Faced with this development, the state not only fails to formulate new goals for the education system but also makes no attempts to regain its lost authority. What it does is encourage the trend of de-centralization and continue to shed responsibility. In the face of the activism of “market forces,” the state – the body that we would expect to correct the imbalances created by those forces – simply provides legitimization after the fact to most of the processes of separation initiated by parents who can pay. The state did not do to great lengths to enforce integration in junior high schools; it gave its blessings (after the fact) to the payments contributed by parents; it instituted restricted school choice; it encouraged private initiatives; it encouraged the de-centralization of its own mission and authority in the area of financing to schools, despite the fact that the vast majority of schools are not capable of raising funds from sources other than the Ministry of Education.
At the same time, we are witness to the declining status of an important state resource: teachers. Behind this decline are a number of factors: the loss of prestige of the teaching profession; the desire on the part of the state and of “educational entrepreneurs” from the business sector to substitute the present contingent of teachers with another, imaginary one; the adoption of corporate management hiring models; the total disregard of teachers when considering educational reforms; the organizational separations of the education system, which divides the teachers into different sectors; and finally, the policy of inflexible budget restraint that has eroded the salaries of teachers as well as the power of their professional associations, resulting in ongoing confrontation between the state and its teachers.
Today, the most dynamic forces in the education system are to be found outside of the Ministry of Education. The two most dynamic forces are, firstly, the stratum of affluent urban families, who know how to take advantage of the retrenchment of the state to create elitist schools for their own children that keep them separate from other children in the system: special schools, torah schools, science schools, art schools and the like.
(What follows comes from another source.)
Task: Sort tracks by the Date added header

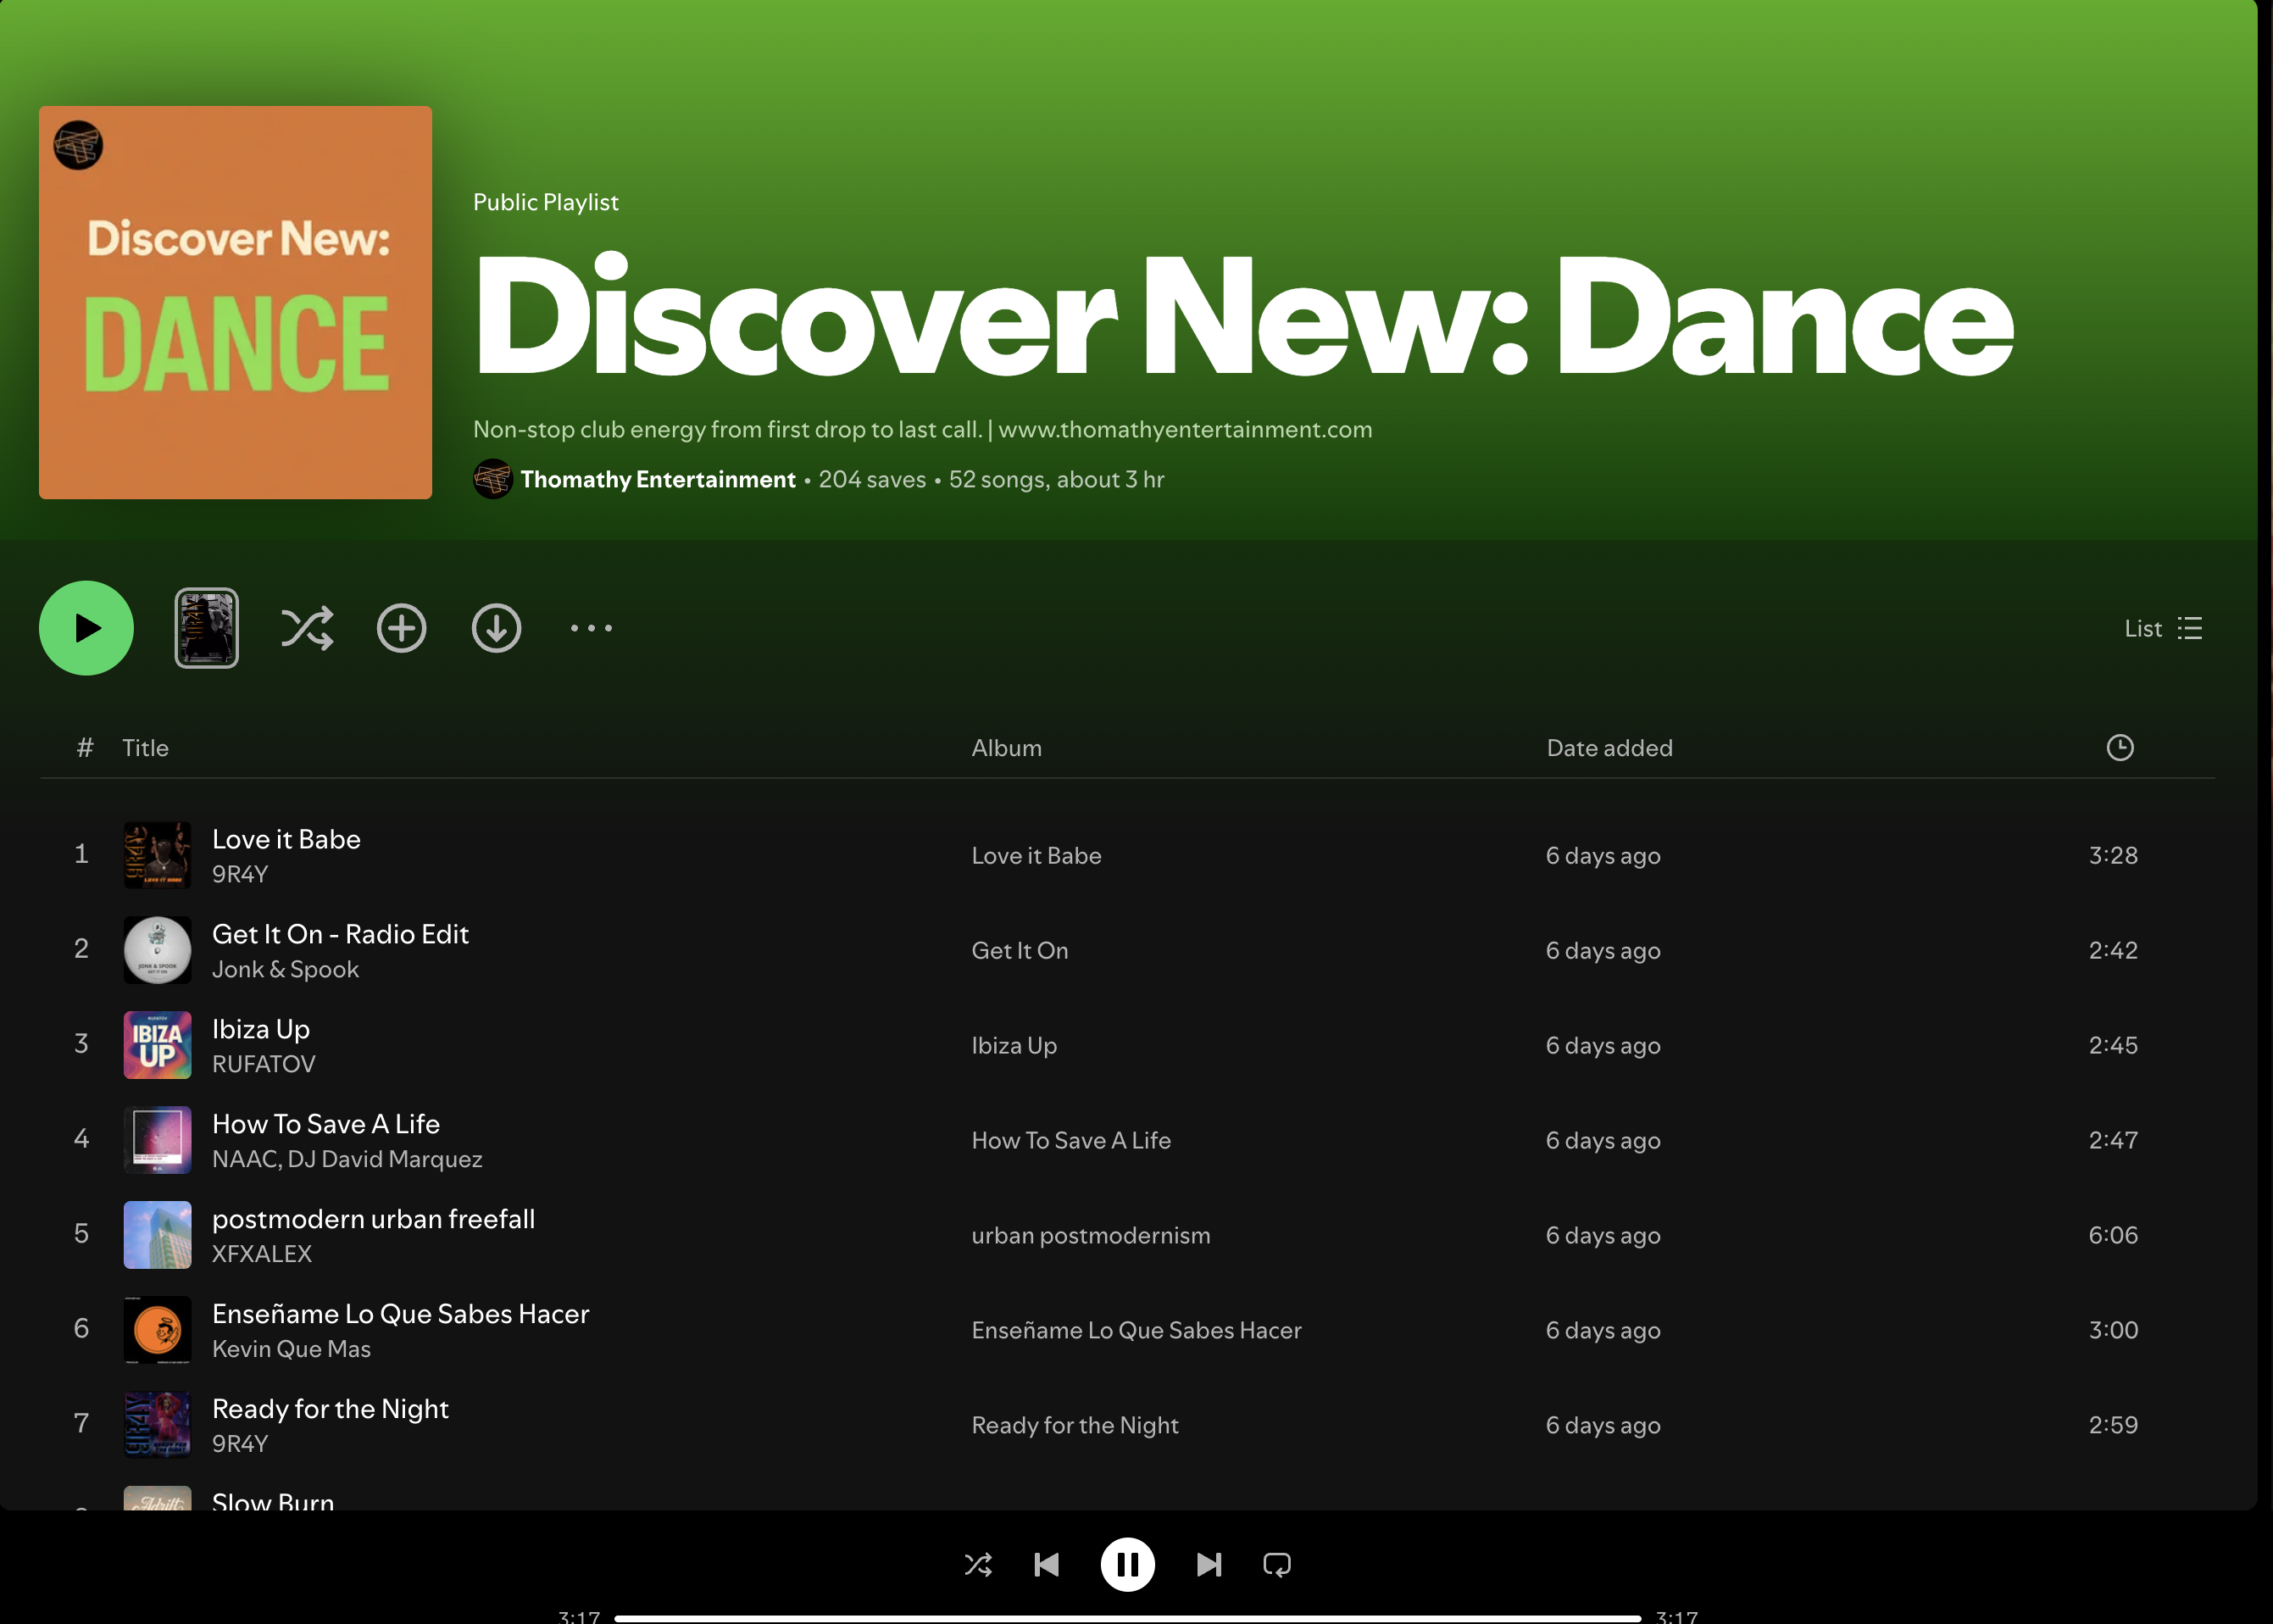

This force acts not only on the level of the school but also on the national level, through public bodies like the Dovrat Commission and the non-profit organization “Hakol Hinuch,” led by business people who promote reforms that are primarily organizational and that end up reinforcing the positions of the affluent communities and schools.
The second dynamic force in the contemporary Israeli educational system is the ultra-Orthodox political parties, whose education systems are growing, both due to high fertility rates and to the recruitment of poor, mainly Mizrahi families, who have helplessly stood by watching the weakening of state schools, without being able to compete in an education market controlled by market forces.